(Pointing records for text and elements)

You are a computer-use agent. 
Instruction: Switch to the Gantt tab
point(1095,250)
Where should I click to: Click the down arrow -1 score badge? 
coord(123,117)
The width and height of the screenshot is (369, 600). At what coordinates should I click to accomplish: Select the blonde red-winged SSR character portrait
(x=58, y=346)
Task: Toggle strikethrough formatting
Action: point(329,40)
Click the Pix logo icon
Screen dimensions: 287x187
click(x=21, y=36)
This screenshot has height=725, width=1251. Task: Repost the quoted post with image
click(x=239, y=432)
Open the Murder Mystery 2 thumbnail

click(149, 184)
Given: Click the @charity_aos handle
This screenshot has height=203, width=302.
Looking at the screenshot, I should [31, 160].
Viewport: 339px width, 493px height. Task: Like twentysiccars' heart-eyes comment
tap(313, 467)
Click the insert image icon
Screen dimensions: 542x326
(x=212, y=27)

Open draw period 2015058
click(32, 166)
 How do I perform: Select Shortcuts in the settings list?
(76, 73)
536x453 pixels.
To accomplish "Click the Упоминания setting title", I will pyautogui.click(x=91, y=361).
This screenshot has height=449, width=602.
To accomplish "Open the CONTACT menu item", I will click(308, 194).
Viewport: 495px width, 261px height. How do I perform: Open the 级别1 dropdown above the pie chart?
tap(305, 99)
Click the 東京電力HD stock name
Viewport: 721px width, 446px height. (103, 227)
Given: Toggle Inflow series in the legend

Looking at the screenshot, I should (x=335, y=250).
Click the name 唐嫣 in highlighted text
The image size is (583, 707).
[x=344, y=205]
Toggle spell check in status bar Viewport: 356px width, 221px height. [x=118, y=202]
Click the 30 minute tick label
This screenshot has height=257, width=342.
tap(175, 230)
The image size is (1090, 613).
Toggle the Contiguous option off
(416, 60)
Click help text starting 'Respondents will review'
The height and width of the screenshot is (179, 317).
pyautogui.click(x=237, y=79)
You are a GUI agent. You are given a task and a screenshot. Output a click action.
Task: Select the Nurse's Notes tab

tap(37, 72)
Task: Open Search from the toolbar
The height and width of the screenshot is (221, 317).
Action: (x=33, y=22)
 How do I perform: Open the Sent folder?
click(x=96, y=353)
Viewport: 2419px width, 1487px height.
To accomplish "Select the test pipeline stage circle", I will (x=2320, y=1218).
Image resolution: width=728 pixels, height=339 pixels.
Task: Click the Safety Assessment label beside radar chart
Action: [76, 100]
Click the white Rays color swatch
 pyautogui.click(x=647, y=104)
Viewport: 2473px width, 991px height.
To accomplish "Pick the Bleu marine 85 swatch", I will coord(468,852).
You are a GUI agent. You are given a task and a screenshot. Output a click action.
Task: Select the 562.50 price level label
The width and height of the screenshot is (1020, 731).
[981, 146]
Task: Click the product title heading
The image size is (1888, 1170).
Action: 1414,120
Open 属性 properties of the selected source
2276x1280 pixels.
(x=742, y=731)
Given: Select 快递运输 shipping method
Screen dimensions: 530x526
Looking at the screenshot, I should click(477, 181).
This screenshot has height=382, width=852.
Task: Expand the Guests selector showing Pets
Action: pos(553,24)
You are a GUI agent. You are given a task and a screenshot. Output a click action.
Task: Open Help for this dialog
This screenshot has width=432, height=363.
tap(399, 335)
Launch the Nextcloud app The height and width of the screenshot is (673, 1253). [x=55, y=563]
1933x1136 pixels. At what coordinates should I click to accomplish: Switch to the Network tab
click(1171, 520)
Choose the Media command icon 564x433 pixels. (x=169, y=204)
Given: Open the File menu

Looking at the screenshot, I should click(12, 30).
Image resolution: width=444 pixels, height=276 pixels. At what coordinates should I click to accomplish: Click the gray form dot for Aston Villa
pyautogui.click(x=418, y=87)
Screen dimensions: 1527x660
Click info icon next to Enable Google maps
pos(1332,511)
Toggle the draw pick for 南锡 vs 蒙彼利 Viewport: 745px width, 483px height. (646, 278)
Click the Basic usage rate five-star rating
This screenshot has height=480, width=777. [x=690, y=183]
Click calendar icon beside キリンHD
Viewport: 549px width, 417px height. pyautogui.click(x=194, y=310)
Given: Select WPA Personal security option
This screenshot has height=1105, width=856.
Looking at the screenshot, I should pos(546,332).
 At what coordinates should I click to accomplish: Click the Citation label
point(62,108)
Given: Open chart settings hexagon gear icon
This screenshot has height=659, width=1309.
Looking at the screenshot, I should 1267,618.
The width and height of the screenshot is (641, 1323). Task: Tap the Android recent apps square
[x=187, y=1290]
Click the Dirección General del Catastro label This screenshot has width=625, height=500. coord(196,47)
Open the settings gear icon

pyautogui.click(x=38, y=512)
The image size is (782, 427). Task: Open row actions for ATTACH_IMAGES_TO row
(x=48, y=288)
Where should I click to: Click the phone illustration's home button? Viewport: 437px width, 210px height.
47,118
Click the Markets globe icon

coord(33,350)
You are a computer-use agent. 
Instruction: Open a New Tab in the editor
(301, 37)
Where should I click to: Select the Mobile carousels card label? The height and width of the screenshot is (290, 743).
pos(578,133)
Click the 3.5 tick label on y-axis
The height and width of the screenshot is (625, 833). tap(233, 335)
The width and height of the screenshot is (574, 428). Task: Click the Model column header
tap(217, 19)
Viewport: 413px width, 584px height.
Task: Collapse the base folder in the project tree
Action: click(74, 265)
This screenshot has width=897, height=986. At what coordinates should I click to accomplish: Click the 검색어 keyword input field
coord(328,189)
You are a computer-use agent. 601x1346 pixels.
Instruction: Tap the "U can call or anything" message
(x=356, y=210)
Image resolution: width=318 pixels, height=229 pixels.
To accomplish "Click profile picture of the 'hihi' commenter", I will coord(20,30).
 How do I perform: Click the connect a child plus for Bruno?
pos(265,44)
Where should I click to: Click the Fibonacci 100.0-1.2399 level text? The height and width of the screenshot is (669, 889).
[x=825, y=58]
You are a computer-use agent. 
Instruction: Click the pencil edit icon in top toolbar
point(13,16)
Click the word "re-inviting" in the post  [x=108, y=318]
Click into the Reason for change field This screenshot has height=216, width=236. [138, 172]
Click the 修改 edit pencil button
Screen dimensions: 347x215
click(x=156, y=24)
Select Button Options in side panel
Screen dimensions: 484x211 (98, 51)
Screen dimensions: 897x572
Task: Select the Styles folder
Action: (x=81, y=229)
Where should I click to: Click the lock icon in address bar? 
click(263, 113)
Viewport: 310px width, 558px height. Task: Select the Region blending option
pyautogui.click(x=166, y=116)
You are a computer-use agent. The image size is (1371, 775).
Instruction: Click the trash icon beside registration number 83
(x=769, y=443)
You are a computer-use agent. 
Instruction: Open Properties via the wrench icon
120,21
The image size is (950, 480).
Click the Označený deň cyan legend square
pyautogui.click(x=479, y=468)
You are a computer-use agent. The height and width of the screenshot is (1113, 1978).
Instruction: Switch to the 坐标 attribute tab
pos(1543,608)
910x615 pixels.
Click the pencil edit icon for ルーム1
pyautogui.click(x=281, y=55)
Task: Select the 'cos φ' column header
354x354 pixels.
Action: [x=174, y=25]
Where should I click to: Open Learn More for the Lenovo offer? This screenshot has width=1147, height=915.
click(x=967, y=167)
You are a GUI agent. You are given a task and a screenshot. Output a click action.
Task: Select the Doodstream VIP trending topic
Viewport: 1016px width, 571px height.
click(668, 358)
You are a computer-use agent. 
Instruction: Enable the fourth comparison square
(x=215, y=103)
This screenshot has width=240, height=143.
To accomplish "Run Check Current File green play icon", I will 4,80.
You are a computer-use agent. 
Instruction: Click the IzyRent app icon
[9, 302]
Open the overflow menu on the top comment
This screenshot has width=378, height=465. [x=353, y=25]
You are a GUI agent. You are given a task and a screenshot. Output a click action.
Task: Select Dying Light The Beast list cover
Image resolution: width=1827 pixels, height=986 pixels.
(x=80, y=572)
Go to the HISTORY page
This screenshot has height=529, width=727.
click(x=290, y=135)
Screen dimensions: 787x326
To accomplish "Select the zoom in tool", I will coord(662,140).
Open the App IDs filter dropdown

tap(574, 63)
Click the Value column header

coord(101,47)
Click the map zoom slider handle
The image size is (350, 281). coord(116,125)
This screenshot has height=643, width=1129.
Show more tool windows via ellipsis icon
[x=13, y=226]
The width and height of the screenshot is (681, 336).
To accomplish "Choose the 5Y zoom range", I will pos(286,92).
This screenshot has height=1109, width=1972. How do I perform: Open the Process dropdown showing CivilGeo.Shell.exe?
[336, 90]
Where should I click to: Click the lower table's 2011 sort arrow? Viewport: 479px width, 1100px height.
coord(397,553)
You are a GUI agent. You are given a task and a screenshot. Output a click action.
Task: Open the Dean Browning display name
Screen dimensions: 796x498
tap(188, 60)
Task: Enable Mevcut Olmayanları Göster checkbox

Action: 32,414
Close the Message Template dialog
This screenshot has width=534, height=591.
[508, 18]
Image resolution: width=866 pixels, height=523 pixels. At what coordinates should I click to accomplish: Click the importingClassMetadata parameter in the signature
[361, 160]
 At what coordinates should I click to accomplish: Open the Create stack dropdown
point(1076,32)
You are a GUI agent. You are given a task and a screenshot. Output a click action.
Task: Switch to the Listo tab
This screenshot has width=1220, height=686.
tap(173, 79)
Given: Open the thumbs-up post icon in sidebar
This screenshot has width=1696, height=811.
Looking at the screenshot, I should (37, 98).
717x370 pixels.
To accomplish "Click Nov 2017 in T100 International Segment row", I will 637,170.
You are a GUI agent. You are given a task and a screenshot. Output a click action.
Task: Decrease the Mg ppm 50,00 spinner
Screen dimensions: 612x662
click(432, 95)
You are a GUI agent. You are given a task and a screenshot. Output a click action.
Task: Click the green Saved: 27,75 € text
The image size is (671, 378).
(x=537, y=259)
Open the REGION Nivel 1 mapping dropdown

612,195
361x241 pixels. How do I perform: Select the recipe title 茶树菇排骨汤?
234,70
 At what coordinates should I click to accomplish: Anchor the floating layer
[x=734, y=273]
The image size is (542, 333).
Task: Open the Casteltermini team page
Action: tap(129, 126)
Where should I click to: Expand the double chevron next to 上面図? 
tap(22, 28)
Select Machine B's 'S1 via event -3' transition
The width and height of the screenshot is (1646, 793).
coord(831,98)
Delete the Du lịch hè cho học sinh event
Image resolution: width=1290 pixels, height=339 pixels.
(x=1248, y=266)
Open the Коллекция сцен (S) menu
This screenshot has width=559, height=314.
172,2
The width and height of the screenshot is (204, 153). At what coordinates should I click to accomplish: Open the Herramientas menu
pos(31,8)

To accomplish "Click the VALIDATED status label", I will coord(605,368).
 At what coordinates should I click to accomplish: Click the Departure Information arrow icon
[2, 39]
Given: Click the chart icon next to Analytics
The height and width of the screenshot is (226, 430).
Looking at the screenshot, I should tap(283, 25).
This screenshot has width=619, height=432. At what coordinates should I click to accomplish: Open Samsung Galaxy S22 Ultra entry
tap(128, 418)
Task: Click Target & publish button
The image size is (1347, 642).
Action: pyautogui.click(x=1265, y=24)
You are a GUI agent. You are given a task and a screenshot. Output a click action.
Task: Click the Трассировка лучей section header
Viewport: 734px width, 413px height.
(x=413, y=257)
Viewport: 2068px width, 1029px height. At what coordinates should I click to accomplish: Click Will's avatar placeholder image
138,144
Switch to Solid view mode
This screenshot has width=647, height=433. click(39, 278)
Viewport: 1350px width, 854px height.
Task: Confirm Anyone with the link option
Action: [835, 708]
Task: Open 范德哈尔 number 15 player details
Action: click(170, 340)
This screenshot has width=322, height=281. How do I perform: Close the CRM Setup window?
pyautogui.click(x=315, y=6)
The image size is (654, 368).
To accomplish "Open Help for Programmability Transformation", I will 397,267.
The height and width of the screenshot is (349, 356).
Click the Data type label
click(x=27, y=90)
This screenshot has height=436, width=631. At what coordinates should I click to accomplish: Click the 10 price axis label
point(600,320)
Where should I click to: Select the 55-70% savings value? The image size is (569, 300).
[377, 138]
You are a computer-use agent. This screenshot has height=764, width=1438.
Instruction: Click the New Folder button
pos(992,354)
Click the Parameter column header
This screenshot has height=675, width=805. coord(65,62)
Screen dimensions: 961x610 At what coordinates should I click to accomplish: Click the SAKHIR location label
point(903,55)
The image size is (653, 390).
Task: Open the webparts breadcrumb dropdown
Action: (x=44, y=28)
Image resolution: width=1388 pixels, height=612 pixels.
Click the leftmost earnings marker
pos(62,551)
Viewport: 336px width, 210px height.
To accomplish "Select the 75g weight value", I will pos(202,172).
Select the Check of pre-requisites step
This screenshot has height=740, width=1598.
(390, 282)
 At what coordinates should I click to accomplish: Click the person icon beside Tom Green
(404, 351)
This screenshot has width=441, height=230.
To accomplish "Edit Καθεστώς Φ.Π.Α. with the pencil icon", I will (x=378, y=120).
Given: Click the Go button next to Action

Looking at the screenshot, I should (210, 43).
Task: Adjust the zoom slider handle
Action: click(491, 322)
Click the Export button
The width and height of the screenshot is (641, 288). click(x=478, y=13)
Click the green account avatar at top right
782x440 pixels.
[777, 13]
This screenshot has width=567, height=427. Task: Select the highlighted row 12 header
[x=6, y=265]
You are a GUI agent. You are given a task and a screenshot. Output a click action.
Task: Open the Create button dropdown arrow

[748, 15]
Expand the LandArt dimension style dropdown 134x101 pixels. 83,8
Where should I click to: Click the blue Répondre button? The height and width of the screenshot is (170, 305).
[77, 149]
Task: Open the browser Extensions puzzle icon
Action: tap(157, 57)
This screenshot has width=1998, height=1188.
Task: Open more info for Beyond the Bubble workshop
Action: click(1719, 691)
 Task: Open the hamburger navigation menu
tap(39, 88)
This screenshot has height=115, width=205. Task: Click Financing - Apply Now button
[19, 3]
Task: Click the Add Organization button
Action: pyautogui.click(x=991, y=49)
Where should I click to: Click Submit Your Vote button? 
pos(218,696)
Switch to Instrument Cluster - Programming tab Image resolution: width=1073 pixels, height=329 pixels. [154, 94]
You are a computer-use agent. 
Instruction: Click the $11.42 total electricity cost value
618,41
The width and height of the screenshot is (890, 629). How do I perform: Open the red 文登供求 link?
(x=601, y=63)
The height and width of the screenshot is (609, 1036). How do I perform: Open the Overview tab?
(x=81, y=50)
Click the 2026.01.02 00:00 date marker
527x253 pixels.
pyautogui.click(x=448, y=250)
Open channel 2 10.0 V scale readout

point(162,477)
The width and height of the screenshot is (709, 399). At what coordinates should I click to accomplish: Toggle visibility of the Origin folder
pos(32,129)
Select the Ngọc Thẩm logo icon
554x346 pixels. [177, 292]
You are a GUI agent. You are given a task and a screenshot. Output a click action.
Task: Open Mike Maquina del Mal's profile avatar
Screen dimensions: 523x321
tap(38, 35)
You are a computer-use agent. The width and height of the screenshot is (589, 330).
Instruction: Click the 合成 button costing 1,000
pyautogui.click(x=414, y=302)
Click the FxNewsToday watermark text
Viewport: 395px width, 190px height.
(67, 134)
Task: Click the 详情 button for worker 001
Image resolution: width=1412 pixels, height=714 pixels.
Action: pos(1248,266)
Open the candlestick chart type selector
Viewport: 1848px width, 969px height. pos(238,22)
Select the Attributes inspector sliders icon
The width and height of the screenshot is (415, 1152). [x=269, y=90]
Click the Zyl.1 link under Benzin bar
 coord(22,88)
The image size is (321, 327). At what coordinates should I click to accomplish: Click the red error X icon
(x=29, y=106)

EXERCISE: Rewrite the rows beginning at the line that contains "Launch the Nextcloud" and ending after the line that contains "[x=187, y=1290]", with every "icon" replaced by "button" and nothing else altered.

FINAL ANSWER:
Launch the Nextcloud app The height and width of the screenshot is (673, 1253). [x=55, y=563]
1933x1136 pixels. At what coordinates should I click to accomplish: Switch to the Network tab
click(1171, 520)
Choose the Media command button 564x433 pixels. (x=169, y=204)
Given: Open the File menu

Looking at the screenshot, I should click(12, 30).
Image resolution: width=444 pixels, height=276 pixels. At what coordinates should I click to accomplish: Click the gray form dot for Aston Villa
pyautogui.click(x=418, y=87)
Screen dimensions: 1527x660
Click info button next to Enable Google maps
pos(1332,511)
Toggle the draw pick for 南锡 vs 蒙彼利 Viewport: 745px width, 483px height. (646, 278)
Click the Basic usage rate five-star rating
This screenshot has height=480, width=777. [x=690, y=183]
Click calendar button beside キリンHD
Viewport: 549px width, 417px height. pyautogui.click(x=194, y=310)
Given: Select WPA Personal security option
This screenshot has height=1105, width=856.
Looking at the screenshot, I should pos(546,332).
 At what coordinates should I click to accomplish: Click the Citation label
point(62,108)
Given: Open chart settings hexagon gear button
This screenshot has height=659, width=1309.
Looking at the screenshot, I should 1267,618.
The width and height of the screenshot is (641, 1323). Task: Tap the Android recent apps square
[x=187, y=1290]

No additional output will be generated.